Providing Open Architecture High Availability Solutions

9.0 Layer-Specific Capabilities – Operating System

The operating system hosts applications and provides process scheduling and resource control for

applications, middleware and device drivers. An HA-aware OS provides typical OS services as

well as services that are specifically designed to provide fault-management capabilities either

directly, or by escalating information to other layers for fault management and resolution.

At the OS layer, service availability can be enhanced by capabilities that improve system

reliability. This section describes incremental software capabilities that can be used in the OS and

applications to improve the effective-MTBF across a variety of HA system configurations. The

term robustness is used to describe these additional fault avoidance and reliability capabilities at

the OS layer. Similar design considerations may be used in the development of HA applications.

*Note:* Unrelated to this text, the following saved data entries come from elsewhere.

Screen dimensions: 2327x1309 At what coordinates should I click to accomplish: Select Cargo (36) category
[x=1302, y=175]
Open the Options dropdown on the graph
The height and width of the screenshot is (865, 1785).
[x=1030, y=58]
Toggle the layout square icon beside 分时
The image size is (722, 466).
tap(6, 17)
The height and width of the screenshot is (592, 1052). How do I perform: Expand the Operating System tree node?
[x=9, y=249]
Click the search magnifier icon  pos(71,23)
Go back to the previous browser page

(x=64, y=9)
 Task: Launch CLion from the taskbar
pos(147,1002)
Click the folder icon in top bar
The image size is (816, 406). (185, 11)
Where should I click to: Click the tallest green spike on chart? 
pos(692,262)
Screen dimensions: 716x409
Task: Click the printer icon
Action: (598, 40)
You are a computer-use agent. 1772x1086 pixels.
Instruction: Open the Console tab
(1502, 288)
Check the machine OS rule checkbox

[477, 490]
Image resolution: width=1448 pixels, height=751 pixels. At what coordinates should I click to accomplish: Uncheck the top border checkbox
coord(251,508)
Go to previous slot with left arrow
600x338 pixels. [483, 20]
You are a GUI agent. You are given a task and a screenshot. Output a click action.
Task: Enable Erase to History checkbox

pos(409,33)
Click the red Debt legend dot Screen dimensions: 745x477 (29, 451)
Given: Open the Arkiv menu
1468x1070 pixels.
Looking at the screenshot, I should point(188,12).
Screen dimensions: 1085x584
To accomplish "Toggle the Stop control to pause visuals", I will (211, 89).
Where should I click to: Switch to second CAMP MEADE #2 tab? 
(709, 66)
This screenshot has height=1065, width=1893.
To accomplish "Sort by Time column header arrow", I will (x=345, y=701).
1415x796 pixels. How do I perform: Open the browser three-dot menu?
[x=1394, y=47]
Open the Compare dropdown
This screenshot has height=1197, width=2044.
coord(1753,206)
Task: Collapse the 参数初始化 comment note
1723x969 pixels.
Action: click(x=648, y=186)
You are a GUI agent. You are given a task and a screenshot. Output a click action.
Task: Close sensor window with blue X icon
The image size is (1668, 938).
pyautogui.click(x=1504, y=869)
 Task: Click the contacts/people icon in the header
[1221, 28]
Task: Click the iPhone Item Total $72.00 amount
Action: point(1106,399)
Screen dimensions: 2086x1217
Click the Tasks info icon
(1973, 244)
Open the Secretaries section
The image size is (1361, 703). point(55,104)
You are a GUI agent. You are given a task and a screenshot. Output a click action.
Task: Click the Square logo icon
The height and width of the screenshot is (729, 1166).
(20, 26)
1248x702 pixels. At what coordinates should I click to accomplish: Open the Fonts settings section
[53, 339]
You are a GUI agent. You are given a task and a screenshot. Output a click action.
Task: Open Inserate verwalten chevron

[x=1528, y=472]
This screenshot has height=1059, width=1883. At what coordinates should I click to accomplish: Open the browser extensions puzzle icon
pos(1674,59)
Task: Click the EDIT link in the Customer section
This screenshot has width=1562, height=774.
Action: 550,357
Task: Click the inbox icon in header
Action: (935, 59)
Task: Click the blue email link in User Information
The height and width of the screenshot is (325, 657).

The OS also isolates, prevents the propagation of, or masks the impact of potential hardware and

software faults. These protection facilities help prevent errant applications and faulted hardware

from bringing the entire system down.

Another area of HA-specific OS capabilities is the support of dynamic reconfiguration. In a

system model where redundant components are expected to fail, spare units must be rapidly

enabled to mitigate the fault, and eventually repair the defective unit. Facilities to support error

detection, termination, and recovery must be independent of system topology. The OS may provide

dynamic topology and resource management facilities and enhanced device drivers for the graceful

replacement of failed hardware, or the initialization of newly inserted devices. Many HA

configurations depend upon the hot-swap of components, frequently referred to as Field-

Replaceable Units (FRU). This functionality considerably increases up-time by allowing in-

service replacement and reprovisioning of malfunctioning hardware without having to power-

down, re-initialize or reboot the entire system.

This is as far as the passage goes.